Output the lines from the top of the entries below to the line with "This screenshot has width=872, height=554.", both included, exactly and without pictures.

»»

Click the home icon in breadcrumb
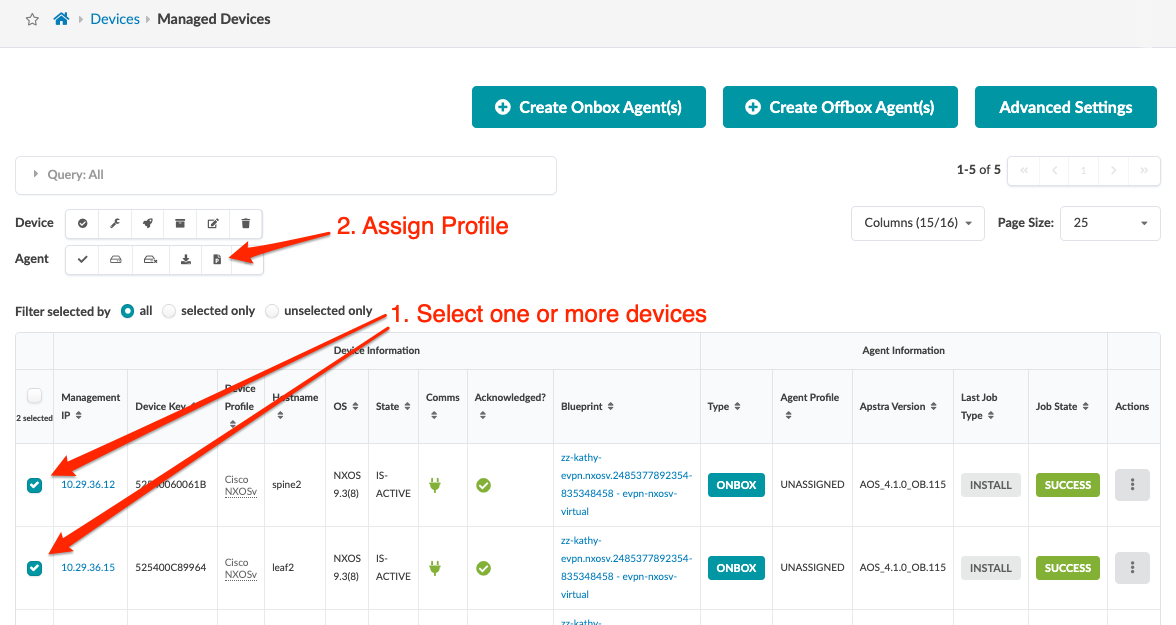Viewport: 1176px width, 625px height. (61, 19)
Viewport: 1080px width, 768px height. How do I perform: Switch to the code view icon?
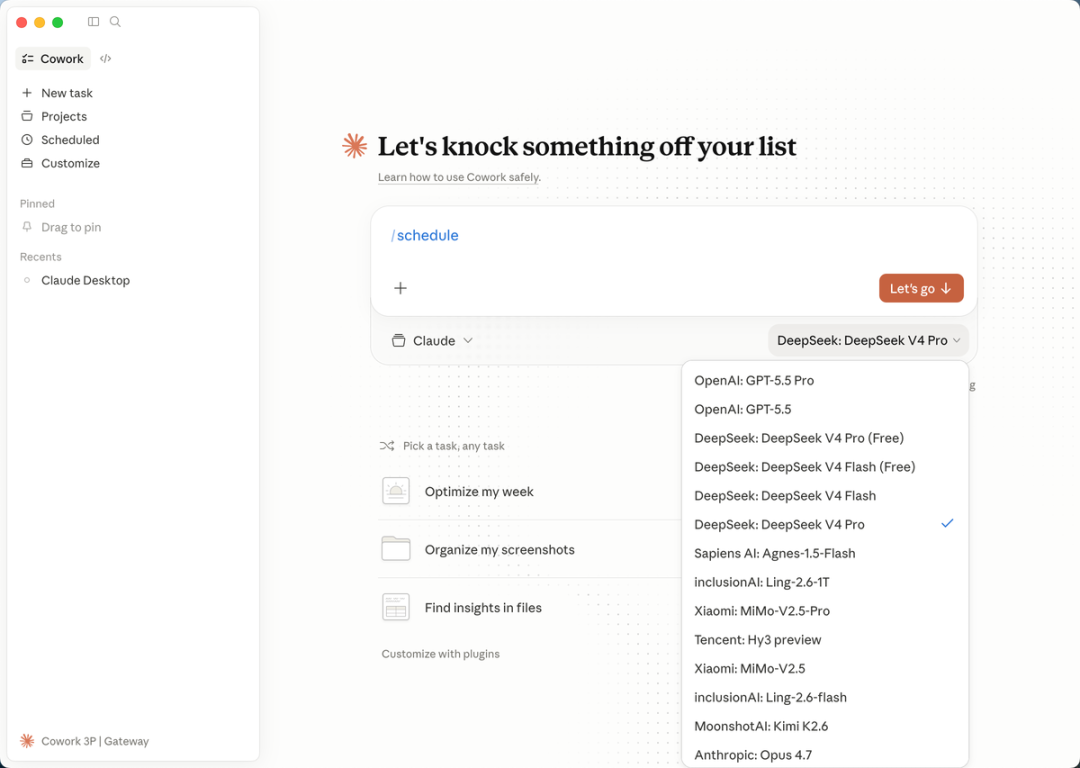click(106, 59)
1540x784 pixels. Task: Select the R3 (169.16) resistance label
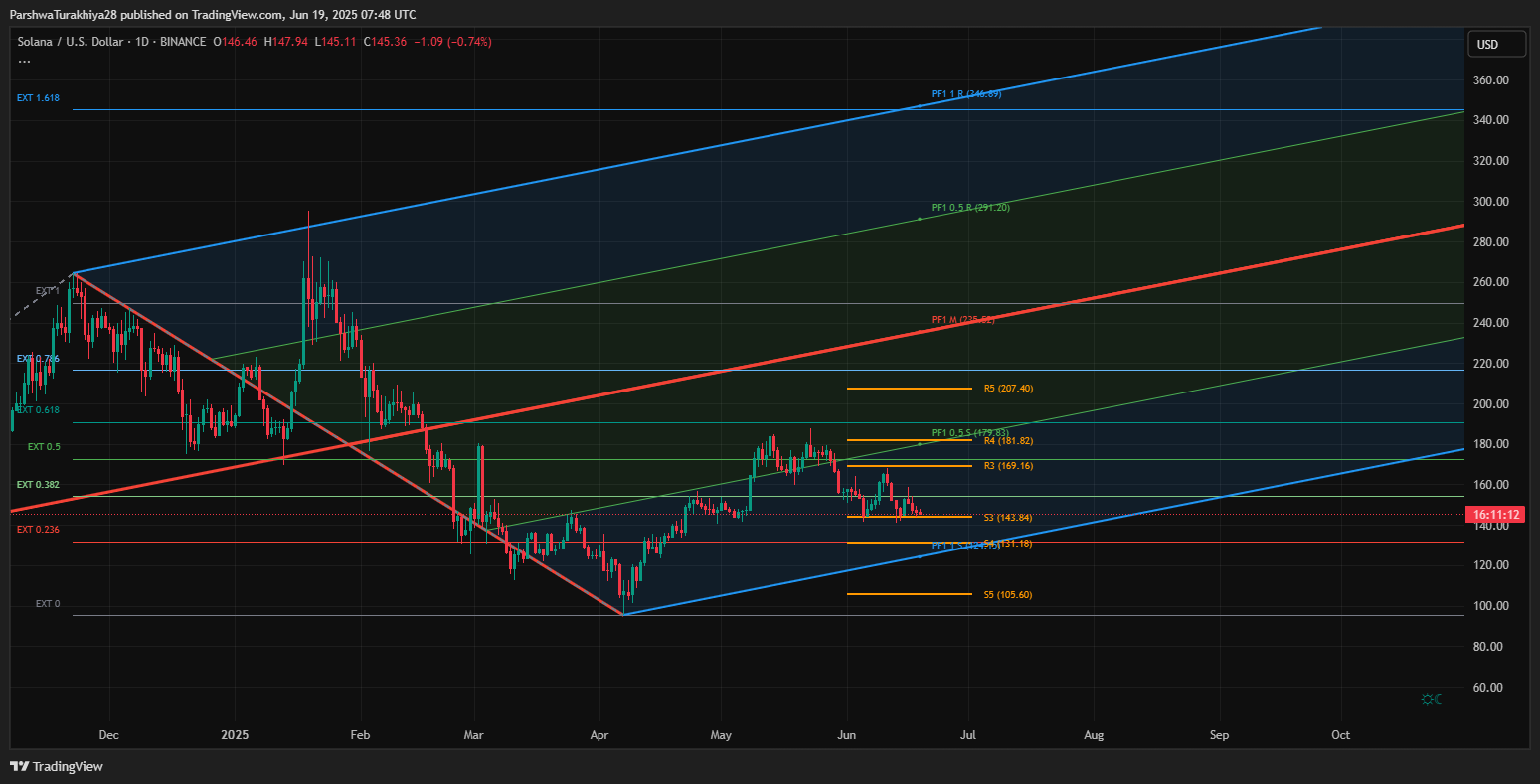point(1008,466)
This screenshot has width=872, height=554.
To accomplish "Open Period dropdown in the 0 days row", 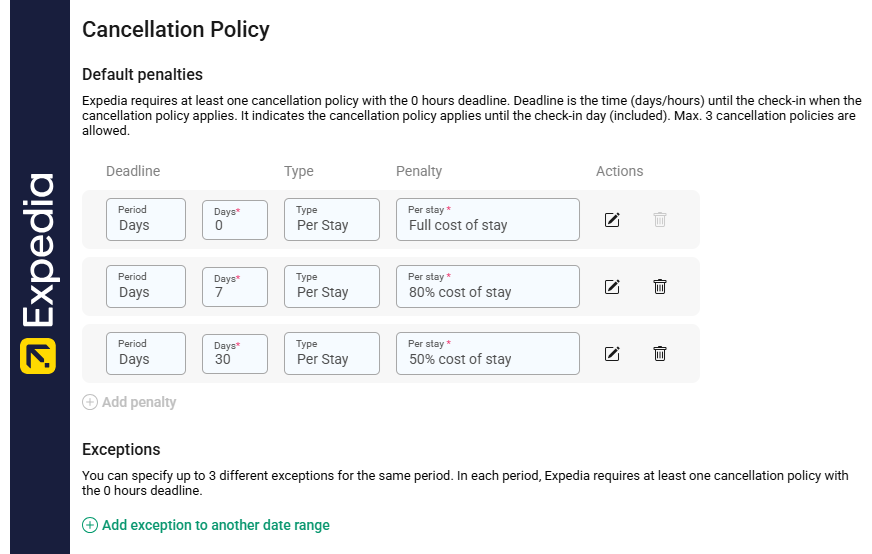I will (x=146, y=219).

««

TASK OUTPUT:
Click the home icon in breadcrumb
Viewport: 1176px width, 625px height. (61, 19)
Viewport: 1080px width, 768px height. How do I perform: Switch to the code view icon?
click(106, 59)
1540x784 pixels. Task: Select the R3 (169.16) resistance label
point(1008,466)
This screenshot has width=872, height=554.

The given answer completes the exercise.